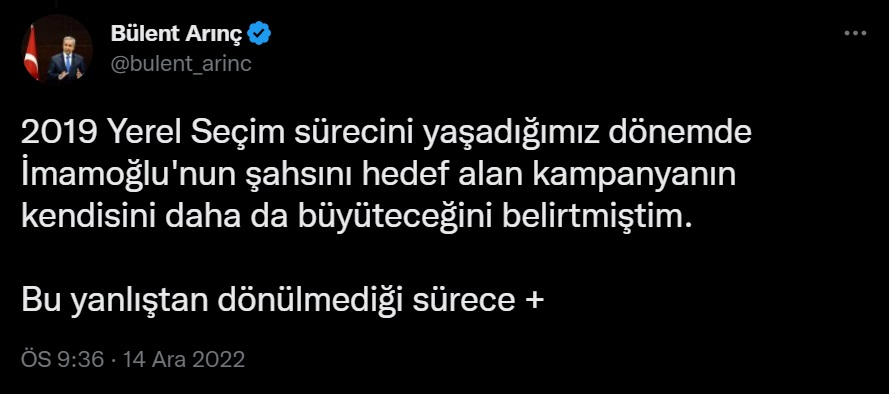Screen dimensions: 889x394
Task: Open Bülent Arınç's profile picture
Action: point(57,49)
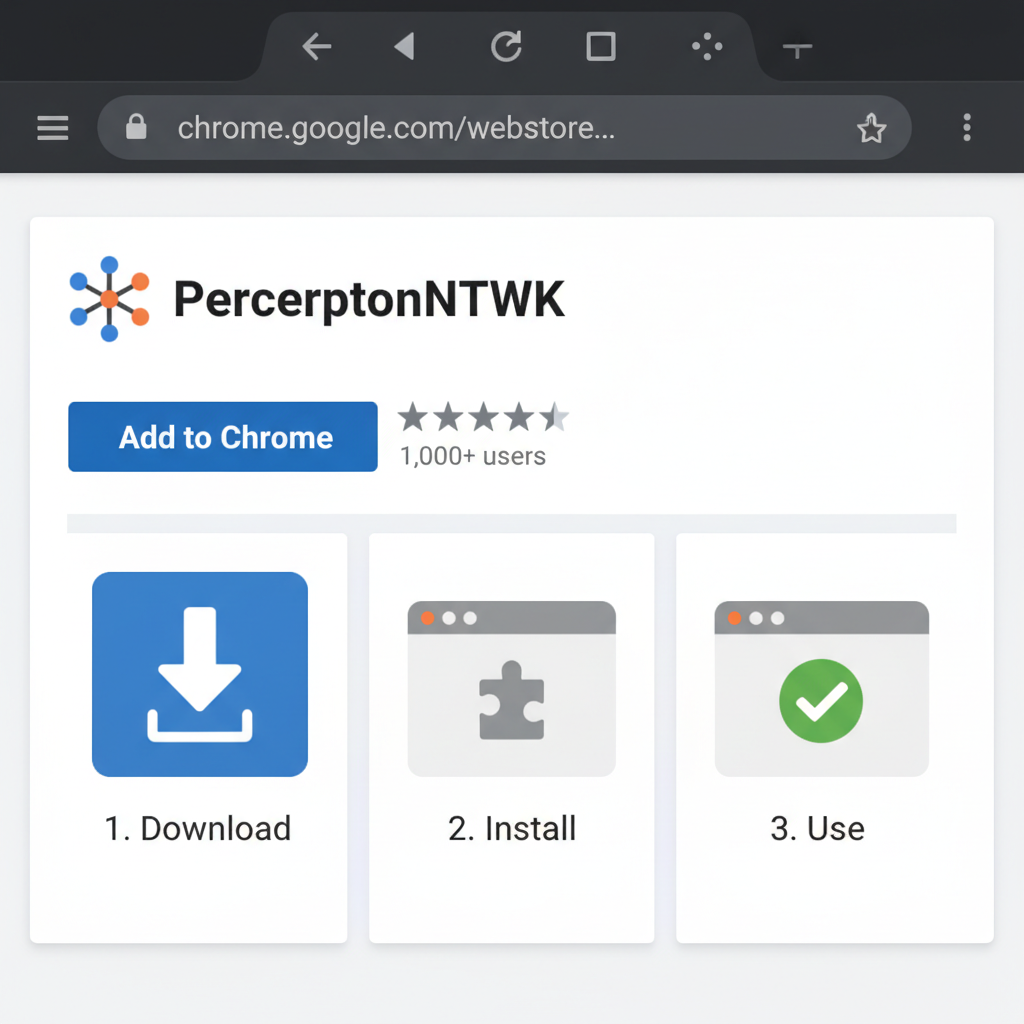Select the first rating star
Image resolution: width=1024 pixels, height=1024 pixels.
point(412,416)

---

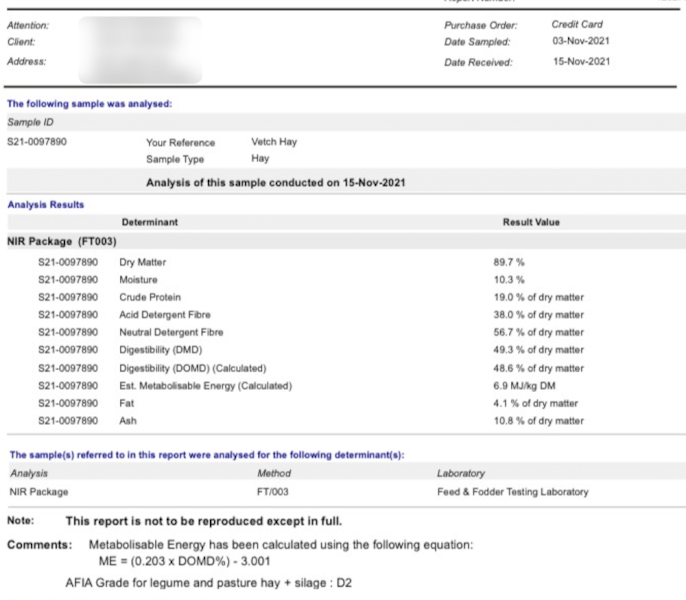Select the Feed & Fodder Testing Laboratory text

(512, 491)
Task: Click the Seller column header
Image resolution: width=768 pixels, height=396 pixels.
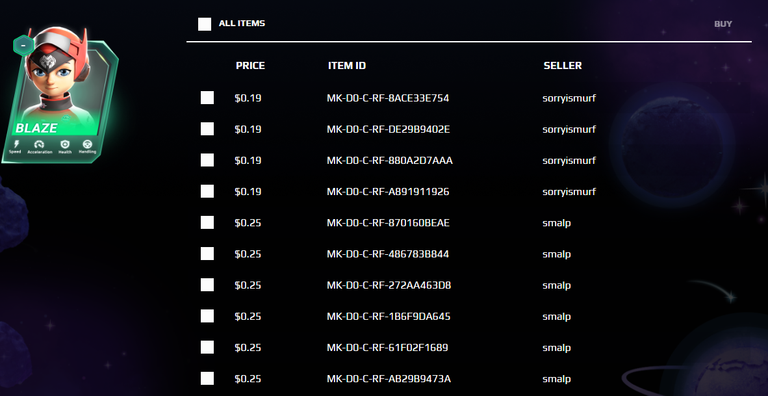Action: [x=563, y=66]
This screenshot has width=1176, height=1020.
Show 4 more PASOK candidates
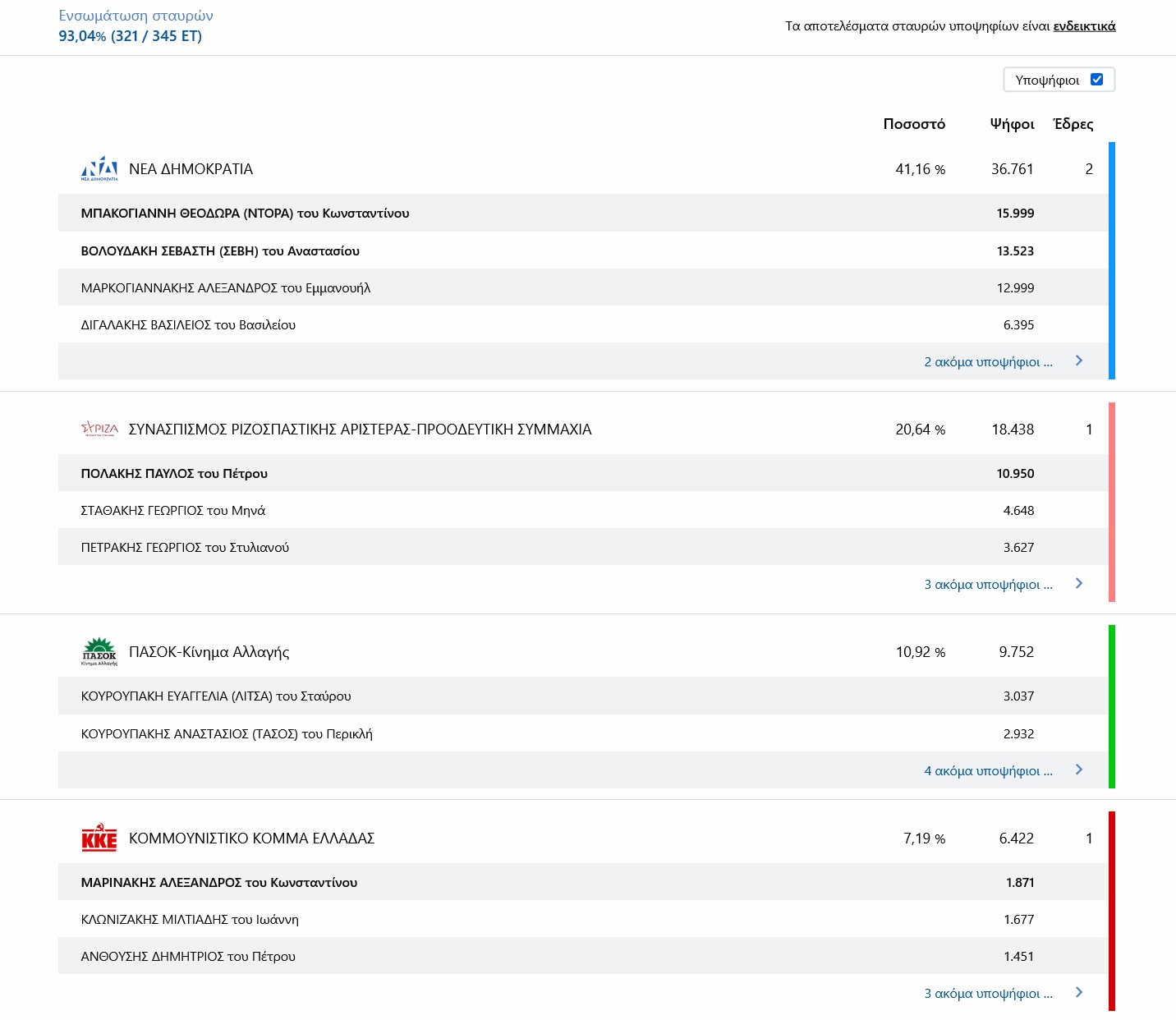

Brief: Using the entries above, repeat exactly the lines from the one with "Image resolution: width=768" to the one with "Show 4 more PASOK candidates", both included, and leave the pictures behind.

Task solution:
Image resolution: width=768 pixels, height=396 pixels.
Action: [x=563, y=66]
This screenshot has width=1176, height=1020.
Show 4 more PASOK candidates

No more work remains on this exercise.